Thanks for raising this, we don’t use Build.bat as part of our internal workflows so it looks like this one has definitely flown under the radar.

We currently rely on the https://github.com/EpicGames/UnrealEngine/blob/release/Engine/Source/Programs/UnrealGameSync/BuildUGS.xml build graph and build the UGS installer through Horde.

I’ll get Build.bat updated to avoid any confusion.

Looking at the build graph we use Release when building the Commandline version of UGS (UnrealGameSyncCmd.csproj) and ReleaseAutoUpdate when building the GUI version (UnrealGameSync.csproj).

In both cases we are targeting x64 for the windows builds.

In terms of where the UGS install is pushed and updated from we are still submitting it to perforce internally so can verify that workflow should be working correctly.

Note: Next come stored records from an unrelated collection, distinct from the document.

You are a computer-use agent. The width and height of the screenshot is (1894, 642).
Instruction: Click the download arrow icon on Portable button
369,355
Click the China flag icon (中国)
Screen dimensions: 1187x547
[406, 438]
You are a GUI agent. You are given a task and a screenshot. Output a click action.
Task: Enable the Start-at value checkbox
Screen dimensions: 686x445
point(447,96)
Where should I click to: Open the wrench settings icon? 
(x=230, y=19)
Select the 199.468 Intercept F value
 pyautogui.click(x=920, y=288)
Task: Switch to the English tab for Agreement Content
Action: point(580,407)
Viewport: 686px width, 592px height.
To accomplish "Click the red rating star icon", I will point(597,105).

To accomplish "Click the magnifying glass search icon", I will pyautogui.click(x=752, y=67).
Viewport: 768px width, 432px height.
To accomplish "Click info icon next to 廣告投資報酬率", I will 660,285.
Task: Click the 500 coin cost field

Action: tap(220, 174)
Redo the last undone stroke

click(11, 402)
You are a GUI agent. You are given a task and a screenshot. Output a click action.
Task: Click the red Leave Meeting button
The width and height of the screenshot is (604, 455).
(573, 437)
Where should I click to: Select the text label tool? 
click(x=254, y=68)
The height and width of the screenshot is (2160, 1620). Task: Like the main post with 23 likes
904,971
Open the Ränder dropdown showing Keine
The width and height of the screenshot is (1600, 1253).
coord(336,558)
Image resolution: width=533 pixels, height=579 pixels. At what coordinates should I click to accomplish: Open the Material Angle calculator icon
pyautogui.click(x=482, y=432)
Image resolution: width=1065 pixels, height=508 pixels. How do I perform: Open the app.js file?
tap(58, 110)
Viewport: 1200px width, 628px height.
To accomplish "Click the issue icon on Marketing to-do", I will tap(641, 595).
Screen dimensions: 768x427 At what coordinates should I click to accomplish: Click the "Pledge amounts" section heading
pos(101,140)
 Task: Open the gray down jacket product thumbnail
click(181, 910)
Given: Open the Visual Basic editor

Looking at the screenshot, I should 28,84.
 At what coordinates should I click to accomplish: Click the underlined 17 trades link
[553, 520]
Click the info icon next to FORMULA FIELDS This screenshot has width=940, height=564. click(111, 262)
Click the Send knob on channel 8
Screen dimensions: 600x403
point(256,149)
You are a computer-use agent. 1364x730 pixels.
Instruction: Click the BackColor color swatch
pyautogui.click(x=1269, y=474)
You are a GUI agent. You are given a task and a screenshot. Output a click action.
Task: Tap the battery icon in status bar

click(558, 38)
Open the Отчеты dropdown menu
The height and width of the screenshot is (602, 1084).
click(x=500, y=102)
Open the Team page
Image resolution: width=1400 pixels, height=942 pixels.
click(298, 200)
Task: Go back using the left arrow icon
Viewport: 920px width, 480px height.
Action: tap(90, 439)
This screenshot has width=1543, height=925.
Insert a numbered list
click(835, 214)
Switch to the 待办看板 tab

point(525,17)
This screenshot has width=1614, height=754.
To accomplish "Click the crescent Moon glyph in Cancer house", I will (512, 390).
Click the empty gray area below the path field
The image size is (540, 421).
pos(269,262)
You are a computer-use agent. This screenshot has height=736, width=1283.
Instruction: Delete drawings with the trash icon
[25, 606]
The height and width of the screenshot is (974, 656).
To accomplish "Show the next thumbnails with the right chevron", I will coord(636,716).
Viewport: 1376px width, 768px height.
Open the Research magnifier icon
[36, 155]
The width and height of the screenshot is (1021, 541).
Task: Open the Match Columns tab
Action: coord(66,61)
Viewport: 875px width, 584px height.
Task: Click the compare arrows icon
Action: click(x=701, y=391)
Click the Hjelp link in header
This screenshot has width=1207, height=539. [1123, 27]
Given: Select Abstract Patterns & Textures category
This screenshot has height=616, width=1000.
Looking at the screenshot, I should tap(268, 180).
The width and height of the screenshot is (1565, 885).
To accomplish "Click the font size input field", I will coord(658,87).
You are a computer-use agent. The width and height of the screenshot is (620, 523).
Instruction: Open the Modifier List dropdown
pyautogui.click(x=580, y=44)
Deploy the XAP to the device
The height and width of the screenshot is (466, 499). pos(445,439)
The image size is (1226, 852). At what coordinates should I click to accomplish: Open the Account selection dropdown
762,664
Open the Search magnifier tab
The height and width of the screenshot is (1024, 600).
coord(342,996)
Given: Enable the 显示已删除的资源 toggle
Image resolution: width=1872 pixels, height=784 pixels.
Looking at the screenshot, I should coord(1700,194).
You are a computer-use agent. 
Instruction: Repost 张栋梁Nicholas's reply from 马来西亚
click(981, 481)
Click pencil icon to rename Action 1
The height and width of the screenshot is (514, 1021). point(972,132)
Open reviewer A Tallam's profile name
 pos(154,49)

The issue with the wrong version of UnrealGameSync being launched is likely to be one of the following:

  • You have UGS configured to not check for updates (this causes the version from “C:\Program Files (x86)” to be ran)
    • This can be fixed from Options => Application Settings => Update Settings or closing UGS and shift+clicking UGS from the start menu
      • Ensure that you don’t have the Disable option selected in the window that pops up
  • You have an old version of UGS pinned to your task bar and are using it to launch
    • Unpin UGS from your task bar, launch it from the start menu and then re-pin it

Hope this helps.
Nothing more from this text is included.